The White House announced over the weekend that Philip Cooney, chief of staff of its Council on Environmental Quality, had resigned, calling it a long-planned departure. He had been head of the climate program at the American Petroleum Institute, the trade group for large oil companies.

The White House made no mention of Cooney’s plans to join Exxon Mobil, the world’s largest oil company. Its executives have been among the most skeptical in the oil industry about the prospects of climate change because of a growing concentration of heat-trapping gases in the atmosphere. The leading greenhouse gas is carbon dioxide from burning fossil fuels.

Yea, totally unrelated I am sure. Coincidence, absolutely.

Just this week, General Electric became the latest corporate convert in the “debate” over global warming.

GE Chairman Jeffrey Immelt recently announced that his company, which reports $135 billion in annual revenue, will spend $1.5 billion a year to research conservation, pollution and the emission of greenhouse gases. Joining him for the announcement were executives from such mainline corporations as American Electric Power, Boeing and Cinergy.

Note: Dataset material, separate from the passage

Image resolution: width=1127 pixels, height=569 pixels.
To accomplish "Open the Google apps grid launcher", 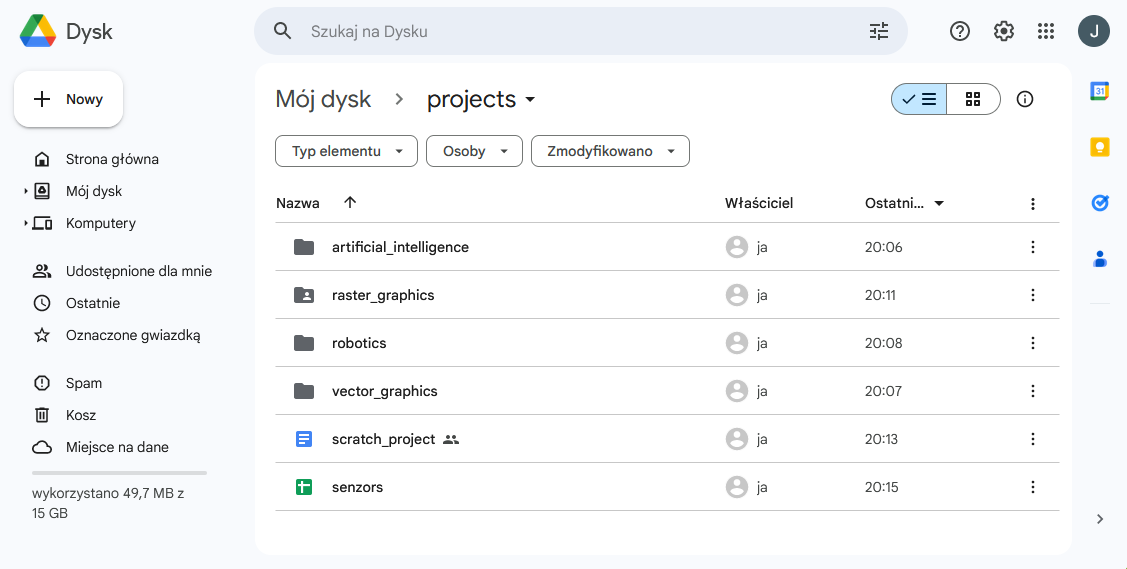I will coord(1046,31).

I’m sure ExxonMobil will deny it until the bitter end, or at least until it becomes unprofitable, especially now that they have Cooney on board and his climate change expertise.

How long are we going to let our government and its financial backers in the oil business destroy our planet in the name of maximizing profits? How long are we going to keep plugging away in a system of life that is utterly unsustainable, destructive, and built on exploitation? What will it take for us to realize that if there is going to be any future for Western society it is going to have to be us, the ordinary people, who rise up from the magical world of dreams and illusions that the power elite has created for us to wallow around in like pigs in our own filth while they fill the family vault? Is it already too late? Questions that our media should be asking, yet they don’t.

Everything is fine, there is nothing here to see.